Posteriormente, distintas personas han leído el comunicado de esta jornada. En el mismo, tras hacer un resumen histórico de los conflictos coloniales y de la zona, se afirma que "ocho décadas después, la misma lógica colonial se repite: potencias extranjeras, en connivencia con el poder ocupante, pretenden diseñar unilateralmente el futuro de Palestina. Si entonces fue con un lápiz y un mapa, hoy es mediante la herramienta del genocidio".

"El llamado plan de Trump-Netanyahu -señala- no es más que la versión contemporánea de ese mismo esquema colonial: legitima la anexión, blinda la ocupación militar y reduce a Palestina a enclaves fragmentados sin soberanía ni viabilidad.
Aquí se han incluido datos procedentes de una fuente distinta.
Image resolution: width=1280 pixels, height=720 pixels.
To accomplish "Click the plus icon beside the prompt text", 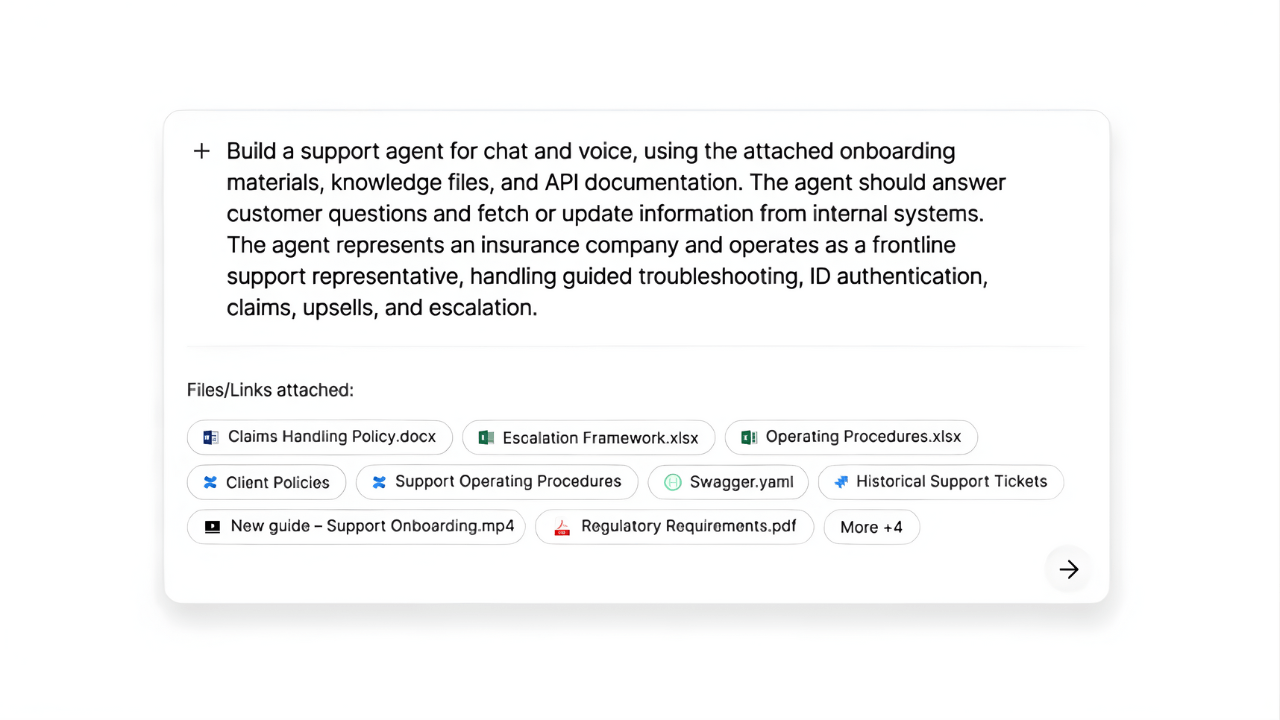I will click(x=201, y=151).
Es la actualización del proyecto sionista, respaldado por el supremacismo de Estados Unidos. El genocidio continúa.

"Pero si la historia de Palestina está marcada por la imposición colonial, aún lo está más marcada por la legítima resistencia del pueblo palestino. El objetivo común por el que luchamos es poner fin a toda violencia en toda Palestina, al genocidio, a la ocupación militar, al apartheid y al colonialismo de Israel contra el pueblo palestino", finaliza.

La concentración ha terminado entre llamamientos a permanecer alertas y contribuir, mediante estrategia BDS, a la resistencia.